*** Opening of SOURCE RECORDS ***

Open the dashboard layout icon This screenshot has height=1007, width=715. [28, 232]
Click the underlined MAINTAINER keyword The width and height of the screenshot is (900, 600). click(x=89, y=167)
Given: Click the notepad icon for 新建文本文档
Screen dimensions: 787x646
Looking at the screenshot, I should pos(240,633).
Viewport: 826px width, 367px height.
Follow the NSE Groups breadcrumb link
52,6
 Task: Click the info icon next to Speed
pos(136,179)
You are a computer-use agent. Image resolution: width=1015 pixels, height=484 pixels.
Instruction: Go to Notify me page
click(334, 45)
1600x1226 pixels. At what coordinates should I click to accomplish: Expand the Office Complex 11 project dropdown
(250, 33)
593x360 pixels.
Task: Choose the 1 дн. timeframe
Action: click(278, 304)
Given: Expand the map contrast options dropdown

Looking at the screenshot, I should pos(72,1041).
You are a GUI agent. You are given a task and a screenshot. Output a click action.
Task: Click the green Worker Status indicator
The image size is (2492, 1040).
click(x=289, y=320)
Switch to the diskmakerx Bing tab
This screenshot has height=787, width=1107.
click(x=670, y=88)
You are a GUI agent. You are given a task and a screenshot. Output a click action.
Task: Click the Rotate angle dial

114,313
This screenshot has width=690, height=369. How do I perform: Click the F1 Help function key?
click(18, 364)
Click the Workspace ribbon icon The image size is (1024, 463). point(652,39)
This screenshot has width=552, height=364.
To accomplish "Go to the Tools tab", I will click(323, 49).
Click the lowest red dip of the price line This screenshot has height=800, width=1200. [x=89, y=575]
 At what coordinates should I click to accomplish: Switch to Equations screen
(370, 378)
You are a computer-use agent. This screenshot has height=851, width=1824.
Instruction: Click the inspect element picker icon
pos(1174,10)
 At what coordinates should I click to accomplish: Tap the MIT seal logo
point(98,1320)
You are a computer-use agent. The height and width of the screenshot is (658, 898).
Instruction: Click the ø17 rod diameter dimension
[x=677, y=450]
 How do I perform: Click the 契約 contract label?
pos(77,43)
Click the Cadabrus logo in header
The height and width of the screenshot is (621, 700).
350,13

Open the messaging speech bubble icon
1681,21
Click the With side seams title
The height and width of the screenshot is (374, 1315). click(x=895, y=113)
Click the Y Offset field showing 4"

*** Close of SOURCE RECORDS ***

▶ **WORK ITEM**
For each line above that contains the word "computer", give the line as it is written.

▶ **SOLUTION**
You are a computer-use agent. Image resolution: width=1015 pixels, height=484 pixels.
You are a computer-use agent. This screenshot has height=851, width=1824.
You are a computer-use agent. The height and width of the screenshot is (658, 898).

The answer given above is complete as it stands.